TASK REQUIREMENTS
Gather from the material every line that contains the string "dropdown".

== == ==

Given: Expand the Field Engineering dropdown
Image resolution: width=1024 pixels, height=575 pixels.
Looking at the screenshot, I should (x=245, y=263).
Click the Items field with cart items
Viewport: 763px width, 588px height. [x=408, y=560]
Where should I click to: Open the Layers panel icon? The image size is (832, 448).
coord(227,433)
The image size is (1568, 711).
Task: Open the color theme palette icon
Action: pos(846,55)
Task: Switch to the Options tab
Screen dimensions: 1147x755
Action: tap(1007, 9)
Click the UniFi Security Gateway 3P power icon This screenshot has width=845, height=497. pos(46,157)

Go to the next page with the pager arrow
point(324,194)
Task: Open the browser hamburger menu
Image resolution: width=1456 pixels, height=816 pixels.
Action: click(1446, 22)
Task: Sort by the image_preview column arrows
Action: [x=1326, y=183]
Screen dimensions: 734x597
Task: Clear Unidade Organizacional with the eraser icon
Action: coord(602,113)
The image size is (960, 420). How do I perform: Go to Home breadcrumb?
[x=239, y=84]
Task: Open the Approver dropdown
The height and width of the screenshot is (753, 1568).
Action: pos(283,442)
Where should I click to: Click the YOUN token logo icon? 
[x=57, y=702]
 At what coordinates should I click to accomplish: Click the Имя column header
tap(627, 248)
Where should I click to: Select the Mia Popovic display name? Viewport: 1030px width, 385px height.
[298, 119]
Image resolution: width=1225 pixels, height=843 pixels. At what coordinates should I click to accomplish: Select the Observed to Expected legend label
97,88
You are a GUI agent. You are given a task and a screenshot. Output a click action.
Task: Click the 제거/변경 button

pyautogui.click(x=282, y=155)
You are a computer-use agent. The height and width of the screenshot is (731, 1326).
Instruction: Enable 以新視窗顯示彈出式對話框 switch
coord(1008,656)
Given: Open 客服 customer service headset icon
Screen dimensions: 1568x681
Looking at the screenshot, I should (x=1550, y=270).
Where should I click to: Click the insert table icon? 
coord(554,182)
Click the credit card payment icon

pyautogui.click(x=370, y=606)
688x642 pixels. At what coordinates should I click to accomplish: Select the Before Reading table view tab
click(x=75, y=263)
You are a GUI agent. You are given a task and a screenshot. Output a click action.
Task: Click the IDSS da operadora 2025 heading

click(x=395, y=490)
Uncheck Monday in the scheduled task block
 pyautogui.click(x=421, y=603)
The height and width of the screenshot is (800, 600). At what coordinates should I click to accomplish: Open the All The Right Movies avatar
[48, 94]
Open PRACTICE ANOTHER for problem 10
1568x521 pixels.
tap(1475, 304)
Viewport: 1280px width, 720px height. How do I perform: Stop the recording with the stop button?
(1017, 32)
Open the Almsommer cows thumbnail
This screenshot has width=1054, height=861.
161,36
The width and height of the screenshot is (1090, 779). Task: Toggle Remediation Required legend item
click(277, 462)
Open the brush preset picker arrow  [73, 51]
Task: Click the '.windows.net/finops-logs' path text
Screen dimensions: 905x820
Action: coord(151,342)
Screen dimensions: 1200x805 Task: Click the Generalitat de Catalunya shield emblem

== == ==

ANSWER BOX
Given: Expand the Field Engineering dropdown
Task: Open the Approver dropdown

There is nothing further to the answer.